August 16, 2008
Why artists hate conservatives
Conservatives have a problem with artists, just as most artists have a problem with conservatives. For example, there is a provision in Bush's Medicare program (the prescription drug boondoggle) that attempts to allow individuals to create their own sort of 401K plan for medical care. Catastrophic health care would be insured for them, but ordinary medical care would be covered by their own tax free savings.
This sounds like a good idea. It gives people control over their medical care, their selection of doctors, treatment, testing, and so forth. Working people can manage this like they do their retirement funds. Everyone wins.
Except artists.
Artists have long and sadly accepted the general proposition that they cannot pursue their vocation in art and expect to be liquid or create much equity. No. Starving artist is not a misnomer or stereotype. People only get to become great (or very good) at an art by doing it full time. But doing so means they most likely scrape to get by. The trade off is that they get to do work they absolutely love instead of working on in the salt mines.
Artists are generally very liberal because they can't afford decent housing, private education for their children, medical expenses, or retirement funds. They tend not to be religious anymore, so they can't ask such communities for help, so they turn to government. They generally do not receive the approval of their fathers if their dads are traditionally masculine types, and receiving the approval of dads who are wimpy is not that much better. In both cases they feel marginalized and inadequate. Anger at the father leads to atheism, rebelliousness, and animosity to tradition.

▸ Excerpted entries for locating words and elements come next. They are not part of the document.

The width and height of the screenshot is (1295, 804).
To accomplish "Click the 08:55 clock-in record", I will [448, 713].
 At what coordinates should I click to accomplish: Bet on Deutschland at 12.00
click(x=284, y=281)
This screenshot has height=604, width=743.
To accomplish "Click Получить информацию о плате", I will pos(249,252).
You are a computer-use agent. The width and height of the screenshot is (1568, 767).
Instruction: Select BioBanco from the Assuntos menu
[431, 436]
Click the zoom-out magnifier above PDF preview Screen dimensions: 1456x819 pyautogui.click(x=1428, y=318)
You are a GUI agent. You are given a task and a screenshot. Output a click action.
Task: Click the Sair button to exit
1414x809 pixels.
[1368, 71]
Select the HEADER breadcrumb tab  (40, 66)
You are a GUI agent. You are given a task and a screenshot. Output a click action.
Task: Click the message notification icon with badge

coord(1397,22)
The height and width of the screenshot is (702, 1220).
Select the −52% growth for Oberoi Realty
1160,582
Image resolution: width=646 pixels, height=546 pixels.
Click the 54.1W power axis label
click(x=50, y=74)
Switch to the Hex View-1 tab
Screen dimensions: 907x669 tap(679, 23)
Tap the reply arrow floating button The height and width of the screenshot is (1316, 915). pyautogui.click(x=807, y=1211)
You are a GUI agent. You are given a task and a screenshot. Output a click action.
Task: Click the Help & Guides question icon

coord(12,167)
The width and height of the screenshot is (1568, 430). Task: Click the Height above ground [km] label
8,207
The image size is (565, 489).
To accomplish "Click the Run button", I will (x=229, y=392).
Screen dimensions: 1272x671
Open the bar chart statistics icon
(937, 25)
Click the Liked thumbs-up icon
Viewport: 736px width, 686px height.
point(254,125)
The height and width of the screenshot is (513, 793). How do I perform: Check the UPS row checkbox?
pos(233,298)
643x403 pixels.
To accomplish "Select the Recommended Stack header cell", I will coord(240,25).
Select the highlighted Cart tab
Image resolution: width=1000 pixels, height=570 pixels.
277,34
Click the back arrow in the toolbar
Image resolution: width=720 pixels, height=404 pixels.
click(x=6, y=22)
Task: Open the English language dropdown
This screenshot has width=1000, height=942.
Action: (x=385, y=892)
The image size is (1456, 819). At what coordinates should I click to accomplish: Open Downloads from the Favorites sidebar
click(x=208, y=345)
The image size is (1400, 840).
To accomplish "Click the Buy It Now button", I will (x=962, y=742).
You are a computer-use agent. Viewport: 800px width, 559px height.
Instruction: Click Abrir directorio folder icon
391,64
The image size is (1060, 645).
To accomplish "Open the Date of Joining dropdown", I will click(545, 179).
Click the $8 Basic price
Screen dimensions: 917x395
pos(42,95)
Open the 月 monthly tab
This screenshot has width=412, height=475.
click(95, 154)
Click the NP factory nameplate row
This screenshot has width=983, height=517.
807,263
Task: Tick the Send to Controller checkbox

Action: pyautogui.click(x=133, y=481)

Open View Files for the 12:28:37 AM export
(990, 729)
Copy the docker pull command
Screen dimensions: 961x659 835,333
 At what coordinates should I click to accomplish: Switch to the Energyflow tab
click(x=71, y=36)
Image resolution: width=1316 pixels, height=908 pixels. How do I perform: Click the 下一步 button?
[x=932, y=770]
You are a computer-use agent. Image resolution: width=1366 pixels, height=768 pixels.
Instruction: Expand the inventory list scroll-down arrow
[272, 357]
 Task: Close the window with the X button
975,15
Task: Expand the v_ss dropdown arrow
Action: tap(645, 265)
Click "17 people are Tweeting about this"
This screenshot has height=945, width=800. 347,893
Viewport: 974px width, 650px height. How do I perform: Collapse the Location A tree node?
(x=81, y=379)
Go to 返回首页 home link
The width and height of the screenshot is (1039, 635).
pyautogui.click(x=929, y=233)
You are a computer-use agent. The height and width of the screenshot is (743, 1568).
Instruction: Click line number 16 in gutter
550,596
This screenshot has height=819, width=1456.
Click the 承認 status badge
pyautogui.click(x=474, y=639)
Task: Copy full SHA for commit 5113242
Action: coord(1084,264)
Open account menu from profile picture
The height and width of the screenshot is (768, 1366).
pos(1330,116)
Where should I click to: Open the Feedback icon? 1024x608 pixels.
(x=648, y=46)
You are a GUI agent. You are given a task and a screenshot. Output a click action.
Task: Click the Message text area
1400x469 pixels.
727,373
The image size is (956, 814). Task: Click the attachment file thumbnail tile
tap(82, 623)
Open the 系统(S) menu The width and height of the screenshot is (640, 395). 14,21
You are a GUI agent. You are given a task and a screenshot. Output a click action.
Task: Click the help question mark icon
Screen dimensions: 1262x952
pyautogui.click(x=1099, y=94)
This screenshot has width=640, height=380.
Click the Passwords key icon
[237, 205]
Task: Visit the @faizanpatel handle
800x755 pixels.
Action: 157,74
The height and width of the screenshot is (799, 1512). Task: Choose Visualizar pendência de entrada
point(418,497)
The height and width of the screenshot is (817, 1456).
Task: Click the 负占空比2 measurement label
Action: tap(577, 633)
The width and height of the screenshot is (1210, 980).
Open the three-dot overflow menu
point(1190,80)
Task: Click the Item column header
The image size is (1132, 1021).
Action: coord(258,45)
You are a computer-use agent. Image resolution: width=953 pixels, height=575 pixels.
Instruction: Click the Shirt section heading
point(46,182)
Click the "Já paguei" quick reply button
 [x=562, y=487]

Artists don't really care about the poor except that it helps them to make an argument for their own needs. You don't see Barbra Streisand or Steven Spielberg offering to create a huge endowment fund for starving actors out of their vast wealth, do you? No, they prefer that ordinary people to pay for starving actors' and artists' needs through the government programs liberals love. The very few artists who reap mega fortunes don't care a whit about their struggling peers, and won't dent their own fortunes for the sake of their own kind, but are more than ready to raise a working family's taxes a large percentage.
Conservatives, though, think that everyone should carry their own weight. Artists simply can't. It's no good saying the market should decide; that some fall by the wayside because they aren't good enough or self-promoting enough. We night possibly lose incredibly fine works of skill and beauty, for my experience (not with my own work) in observing a great many superb artists is that regardless of the quality of their work, they hardly get by because work of living artists of the highest quality is simply not valued by enough buyers with money to spend.
It's as if you have a market of 1000 people who can appreciate quality and will buy it, but you have 50 artists producing 5000 pieces of good work. It can't all be bought. So what do we tell the artists? They're hiring down at the union hall? We can always use more truck drivers?
The conservative vision of every man under his own fig tree simply doesn't work when it comes to people who are willing to starve and suffer for the sake of developing their craft and desire for mastery of creative work. It easy enough to say, "tough luck, hard world." But they aren't buying.
In fact, for most people, life isn't that tough or hard because they are satisfied in their vocation. Most people don't find their lives and work drudgery in America. Surprisingly, to me, is that most people like their jobs, whereas I hated working full time at any job that wasn't creative. No matter how decent the people, the working conditions, and useful the work, I hated having to devote my life to making a buck. I would become miserable, depressed, and suicidal if I thought that the rest of my life was going to be doing such work all day, every day.
I would have rather starved. And I did on many occasions, and lived in conditions people would marvel at, wondering how I could stand it. As long as I was free to work at what I loved, I could stand a lot.
As long as we have a large, educated, creative, but under-employed class of artists in America, there will be a huge propaganda machine directed with energy and hostility at conservative values, traditional Good, and natural law.